Martin Iversen Christensen, European Member of the Board of ILGA (The International Lesbian, Gay, Bisexual, Trans and Intersex Association), said:

“It’s easy to get caught up in the excitement of booking a holiday abroad, especially for a special occasion like a honeymoon. But finding out how suitable a destination is should be a priority, so we welcome the initiative by the FCO to publish travel advice for LGBTI-people. The ILGA monitors the legislation concerning LGBTI-people closely and our website (www.ilga.org) can give an indication if, for instance, same sex marriage is recognised, or if, on the contrary, being gay or lesbian is considered a crime.”


Earlier this year, TheGayWeddingGuide.co.uk created an infographic highlighting their recommendations for LGB&T-friendly honeymoon destinations overseas. Same sex couples travelling abroad can also visit www.gov.uk/lesbian-gay-bisexual-and-transgender-foreign-travel-advice for more information and advice on travelling abroad.

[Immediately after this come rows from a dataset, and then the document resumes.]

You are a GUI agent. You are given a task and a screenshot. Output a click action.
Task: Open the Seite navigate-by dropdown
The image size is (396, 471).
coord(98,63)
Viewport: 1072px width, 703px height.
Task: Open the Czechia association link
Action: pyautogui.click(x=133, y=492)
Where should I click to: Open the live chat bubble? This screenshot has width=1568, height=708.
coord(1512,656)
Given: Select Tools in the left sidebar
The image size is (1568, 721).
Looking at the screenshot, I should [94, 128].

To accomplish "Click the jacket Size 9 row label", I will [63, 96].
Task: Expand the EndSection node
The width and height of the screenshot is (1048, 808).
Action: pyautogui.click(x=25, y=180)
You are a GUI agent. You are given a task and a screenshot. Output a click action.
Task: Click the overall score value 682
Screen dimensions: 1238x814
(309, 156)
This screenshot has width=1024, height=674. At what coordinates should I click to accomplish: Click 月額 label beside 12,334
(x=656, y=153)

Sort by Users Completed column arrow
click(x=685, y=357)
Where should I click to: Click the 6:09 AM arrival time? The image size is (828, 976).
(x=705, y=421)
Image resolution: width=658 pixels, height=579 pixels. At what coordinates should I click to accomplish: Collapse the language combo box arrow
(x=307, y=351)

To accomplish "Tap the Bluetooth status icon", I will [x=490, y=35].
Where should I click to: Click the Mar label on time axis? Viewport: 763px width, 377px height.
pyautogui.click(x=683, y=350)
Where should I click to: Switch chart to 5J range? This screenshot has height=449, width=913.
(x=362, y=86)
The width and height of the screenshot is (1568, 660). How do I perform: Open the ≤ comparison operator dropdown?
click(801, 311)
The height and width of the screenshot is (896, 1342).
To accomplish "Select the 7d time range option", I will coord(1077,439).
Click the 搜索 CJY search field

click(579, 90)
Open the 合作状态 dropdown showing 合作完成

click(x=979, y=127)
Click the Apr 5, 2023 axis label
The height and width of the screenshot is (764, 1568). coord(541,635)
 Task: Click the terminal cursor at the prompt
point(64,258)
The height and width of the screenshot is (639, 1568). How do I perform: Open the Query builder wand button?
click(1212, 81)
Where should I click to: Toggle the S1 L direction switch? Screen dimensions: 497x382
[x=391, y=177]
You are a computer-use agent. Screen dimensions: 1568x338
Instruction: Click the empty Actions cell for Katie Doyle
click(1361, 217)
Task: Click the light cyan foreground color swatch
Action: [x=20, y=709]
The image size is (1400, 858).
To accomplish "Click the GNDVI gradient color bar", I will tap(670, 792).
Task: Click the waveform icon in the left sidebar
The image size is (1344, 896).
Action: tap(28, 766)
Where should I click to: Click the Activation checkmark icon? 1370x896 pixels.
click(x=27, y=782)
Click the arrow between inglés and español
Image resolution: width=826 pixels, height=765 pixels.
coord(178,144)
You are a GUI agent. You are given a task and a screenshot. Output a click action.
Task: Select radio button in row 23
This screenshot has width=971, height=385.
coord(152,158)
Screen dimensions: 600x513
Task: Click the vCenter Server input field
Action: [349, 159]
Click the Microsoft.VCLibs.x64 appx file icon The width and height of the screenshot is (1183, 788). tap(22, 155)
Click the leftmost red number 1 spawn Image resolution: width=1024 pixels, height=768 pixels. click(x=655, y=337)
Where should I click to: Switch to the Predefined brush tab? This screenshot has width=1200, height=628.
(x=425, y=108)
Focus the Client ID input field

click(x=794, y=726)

If you would like further information please contact 0207 781 2342or [email protected]


Notes to Editors


The ‘Know Before You Go’ campaign targets a number of audiences, from gap year students to package holidaymakers; sports fans to older travellers and people visiting friends and family abroad. The campaign works with more than 300 travel industry partners to communicate its messages. For more information visit www.gov.uk/knowbeforeyougo.


If you have any enquiries for FCO consular staff before you go or while abroad you can use the FCO’s Twitter service @FCOtravel. Questions are answered 9am-6pm BST, Monday to Friday and FCO staff aim to respond within 30 minutes. This service adds to the ways that British people travelling or living overseas can already get in touch with the FCO: by emailing our travel advice team or contacting local consular staff.


You can also keep up-to-date with the latest FCO travel advice by signing up to the FCO’s Facebook and Twitter feeds: www.facebook.com/fcotravel or twitter.com/fcotravel.


Information about how the FCO can help British nationals abroad:


The FCO can:
  • Issue you with an emergency travel document
  • Provide information about transferring money
  • Provide help if you have suffered rape or serious sexual or physical assault, are a victim of crime, are ill or in hospital
  • Give you a list of local lawyers, interpreters, doctors or funeral directors
  • Contact you if you are detained abroad
  • Contact friends and family back home for you if you wish
  • Provide help in cases of forced marriage
  • Assist people affected by parental child abduction
The FCO cannot:
  • Help you enter a country if you do not have a valid passport or necessary visas
  • Give you legal advice or translate documents
  • Investigate crimes or get you out of prison
  • Get you better treatment in hospital or prison than is given to local people, but we will raise concerns if treatment falls below internationally recognised standards
  • Pay any bills or give you money
  • Make travel arrangements for you



[i]Survey conducted by OnePoll in July 2014, from a nationally representative sample of 500 LGB&T individuals.